I agree, that since 6.3 it can be used as workaround. But it is just this single case. There is also cloud processor, there is also other beats.
I just ask to have an option to quit beat in case of processor failure (e.g. network io/dns failure) and do not process logs. That would be constant across all beats and I could have some kind of expected behaviour.

evilezh on 29 Aug 2018

👍2

@evilezh Were you able to solve this problem?

ptemmer on 13 Jun 2019

I have made some progress and identified this may be related to performance issues with etcd.

After upgrading from etcd2 to etcd3, we are noticing that these errors have disappeared from our filebeat logs.

Unfortunately I also upgraded from filebeat 6.7.1 to 6.8.3 so its not totally clear if this may have had an impact.

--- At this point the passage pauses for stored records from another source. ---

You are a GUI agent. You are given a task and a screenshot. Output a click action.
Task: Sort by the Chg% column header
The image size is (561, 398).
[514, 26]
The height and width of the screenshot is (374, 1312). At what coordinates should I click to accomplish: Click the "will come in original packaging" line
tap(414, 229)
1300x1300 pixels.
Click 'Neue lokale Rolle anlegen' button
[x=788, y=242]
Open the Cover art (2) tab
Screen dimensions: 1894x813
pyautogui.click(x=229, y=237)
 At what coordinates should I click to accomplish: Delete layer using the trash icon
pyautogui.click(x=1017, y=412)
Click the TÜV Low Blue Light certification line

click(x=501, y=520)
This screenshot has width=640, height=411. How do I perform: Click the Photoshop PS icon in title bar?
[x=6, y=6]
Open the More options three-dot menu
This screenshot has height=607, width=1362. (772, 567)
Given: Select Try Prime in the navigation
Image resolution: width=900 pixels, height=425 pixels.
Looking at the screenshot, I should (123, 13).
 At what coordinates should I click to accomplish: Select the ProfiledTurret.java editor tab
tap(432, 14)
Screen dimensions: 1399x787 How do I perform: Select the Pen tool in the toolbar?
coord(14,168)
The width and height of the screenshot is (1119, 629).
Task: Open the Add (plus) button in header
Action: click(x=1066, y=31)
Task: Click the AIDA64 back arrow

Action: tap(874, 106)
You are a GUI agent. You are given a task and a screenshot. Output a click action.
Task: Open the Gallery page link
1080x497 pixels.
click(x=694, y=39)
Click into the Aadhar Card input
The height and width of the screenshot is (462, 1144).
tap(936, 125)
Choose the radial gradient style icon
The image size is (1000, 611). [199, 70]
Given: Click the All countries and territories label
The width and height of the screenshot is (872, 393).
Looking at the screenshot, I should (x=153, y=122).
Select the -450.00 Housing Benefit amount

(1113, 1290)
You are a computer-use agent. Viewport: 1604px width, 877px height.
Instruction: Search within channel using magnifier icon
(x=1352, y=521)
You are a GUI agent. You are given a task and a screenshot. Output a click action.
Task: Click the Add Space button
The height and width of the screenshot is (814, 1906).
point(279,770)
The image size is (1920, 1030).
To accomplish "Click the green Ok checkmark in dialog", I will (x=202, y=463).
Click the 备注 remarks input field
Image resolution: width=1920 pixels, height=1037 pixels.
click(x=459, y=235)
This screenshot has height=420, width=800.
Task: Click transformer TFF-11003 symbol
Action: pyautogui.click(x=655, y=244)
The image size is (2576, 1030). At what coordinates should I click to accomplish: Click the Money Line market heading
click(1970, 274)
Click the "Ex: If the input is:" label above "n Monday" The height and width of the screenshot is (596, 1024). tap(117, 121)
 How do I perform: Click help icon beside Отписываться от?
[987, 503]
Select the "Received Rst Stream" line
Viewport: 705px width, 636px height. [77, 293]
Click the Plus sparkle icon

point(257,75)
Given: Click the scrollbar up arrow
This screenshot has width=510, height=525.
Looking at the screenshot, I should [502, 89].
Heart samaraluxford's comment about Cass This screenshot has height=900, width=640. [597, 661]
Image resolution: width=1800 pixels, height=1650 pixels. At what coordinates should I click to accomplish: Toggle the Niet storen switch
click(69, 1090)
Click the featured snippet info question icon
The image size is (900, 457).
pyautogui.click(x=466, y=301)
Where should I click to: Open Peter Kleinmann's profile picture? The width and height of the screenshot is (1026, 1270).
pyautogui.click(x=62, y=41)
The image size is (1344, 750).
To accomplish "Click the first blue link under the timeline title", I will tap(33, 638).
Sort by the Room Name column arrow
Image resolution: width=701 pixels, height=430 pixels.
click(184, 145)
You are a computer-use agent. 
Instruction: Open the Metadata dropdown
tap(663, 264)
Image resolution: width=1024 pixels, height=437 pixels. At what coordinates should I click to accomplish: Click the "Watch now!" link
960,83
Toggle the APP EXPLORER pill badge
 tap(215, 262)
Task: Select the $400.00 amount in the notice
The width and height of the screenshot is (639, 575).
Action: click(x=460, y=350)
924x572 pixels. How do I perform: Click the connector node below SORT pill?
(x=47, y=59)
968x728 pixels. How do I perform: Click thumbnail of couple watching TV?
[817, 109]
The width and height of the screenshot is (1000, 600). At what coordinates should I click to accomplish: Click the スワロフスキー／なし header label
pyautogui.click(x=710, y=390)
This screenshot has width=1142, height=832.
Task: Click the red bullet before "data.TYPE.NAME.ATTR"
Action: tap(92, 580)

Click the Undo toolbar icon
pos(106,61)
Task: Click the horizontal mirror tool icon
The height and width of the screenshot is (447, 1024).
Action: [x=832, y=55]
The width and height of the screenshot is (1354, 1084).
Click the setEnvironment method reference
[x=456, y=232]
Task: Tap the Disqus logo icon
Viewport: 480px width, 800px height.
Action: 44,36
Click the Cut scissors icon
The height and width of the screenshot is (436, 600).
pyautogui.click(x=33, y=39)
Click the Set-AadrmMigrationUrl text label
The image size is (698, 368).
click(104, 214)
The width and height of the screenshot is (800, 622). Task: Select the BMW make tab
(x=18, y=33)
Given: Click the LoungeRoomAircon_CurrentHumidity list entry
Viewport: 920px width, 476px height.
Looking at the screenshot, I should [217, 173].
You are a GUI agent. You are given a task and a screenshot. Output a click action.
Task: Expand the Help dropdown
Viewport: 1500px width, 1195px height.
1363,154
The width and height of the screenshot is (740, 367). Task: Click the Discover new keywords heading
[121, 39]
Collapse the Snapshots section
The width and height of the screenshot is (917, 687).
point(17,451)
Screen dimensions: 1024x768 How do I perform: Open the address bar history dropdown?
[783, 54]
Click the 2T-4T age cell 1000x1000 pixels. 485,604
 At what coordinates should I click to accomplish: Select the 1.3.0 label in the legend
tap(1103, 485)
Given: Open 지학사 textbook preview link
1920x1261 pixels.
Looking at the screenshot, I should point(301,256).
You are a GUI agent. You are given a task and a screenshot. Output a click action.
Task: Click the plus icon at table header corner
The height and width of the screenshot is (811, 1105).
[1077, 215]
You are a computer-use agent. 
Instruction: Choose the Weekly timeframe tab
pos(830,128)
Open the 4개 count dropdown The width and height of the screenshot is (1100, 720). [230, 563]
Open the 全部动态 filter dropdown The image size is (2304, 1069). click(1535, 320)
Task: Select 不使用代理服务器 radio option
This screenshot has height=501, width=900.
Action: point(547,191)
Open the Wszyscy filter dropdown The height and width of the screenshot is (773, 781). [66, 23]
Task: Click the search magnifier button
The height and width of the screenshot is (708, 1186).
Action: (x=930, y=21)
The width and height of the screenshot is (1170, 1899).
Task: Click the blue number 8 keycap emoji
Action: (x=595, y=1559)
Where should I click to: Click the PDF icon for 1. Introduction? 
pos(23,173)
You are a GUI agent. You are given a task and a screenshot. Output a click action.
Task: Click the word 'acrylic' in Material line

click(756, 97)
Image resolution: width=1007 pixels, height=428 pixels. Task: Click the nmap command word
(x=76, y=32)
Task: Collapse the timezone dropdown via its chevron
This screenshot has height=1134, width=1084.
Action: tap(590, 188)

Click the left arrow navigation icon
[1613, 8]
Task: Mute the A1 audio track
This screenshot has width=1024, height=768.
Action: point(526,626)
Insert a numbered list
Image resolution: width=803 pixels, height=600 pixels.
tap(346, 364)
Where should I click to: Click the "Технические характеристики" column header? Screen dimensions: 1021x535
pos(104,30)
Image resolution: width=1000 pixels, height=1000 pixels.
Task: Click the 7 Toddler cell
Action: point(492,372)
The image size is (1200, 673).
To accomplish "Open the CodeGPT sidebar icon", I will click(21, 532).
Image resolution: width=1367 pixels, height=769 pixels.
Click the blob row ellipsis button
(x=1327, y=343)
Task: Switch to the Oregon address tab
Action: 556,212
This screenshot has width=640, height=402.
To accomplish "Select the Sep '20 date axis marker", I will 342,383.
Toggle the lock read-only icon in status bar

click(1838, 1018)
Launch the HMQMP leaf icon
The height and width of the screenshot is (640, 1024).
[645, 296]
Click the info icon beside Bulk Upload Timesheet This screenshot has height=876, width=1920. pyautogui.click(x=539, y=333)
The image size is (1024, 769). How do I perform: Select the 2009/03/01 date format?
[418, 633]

Can anyone else with this problem share their etcd version to see if there is a relationship.

mikelorant on 16 Oct 2019

I'm running filebeat 7.9.0-SNAPSHOT (to work around another issue https://github.com/elastic/beats/issues/11834)

the config i use is:

filebeat.autodiscover:
providers:
- type: kubernetes
hints.enabled: true
hints.default_config:
type: container
paths:
- /var/lib/docker/containers/${data.container.id}/*.log
tags: ["my_cluster_name"]
ignore_older: 4h
processors:
  - add_fields:
      target: ''
      fields:
        k8s_cluster_name: "my_cluster_name"

And i still got

kubernetes: Querying for pod failed with error: Get "https://100.64.0.1:443/api/v1/namespaces/kube-system/pods/filebeat-4k8sd": dial tcp 100.64.0.1:443: i/o timeout

only in my case it caused the input from at least one pod to stop completely. Restart of filebeat seemed to help.

klimov-gett on 9 Sep 2020

to anyone who may be intrested - i ended up making sure the API is available in the init-container before launching the actual filebeat:

  initContainers:
  - name: init-k8s-api-checker
    image: curlimages/curl:7.72.0
    command: ['sh', '-c', 'until $(curl https://100.64.0.1:443 -k -s -o /dev/null); do sleep 10; echo \"retrying\"; done; echo \"k8s api responded\"']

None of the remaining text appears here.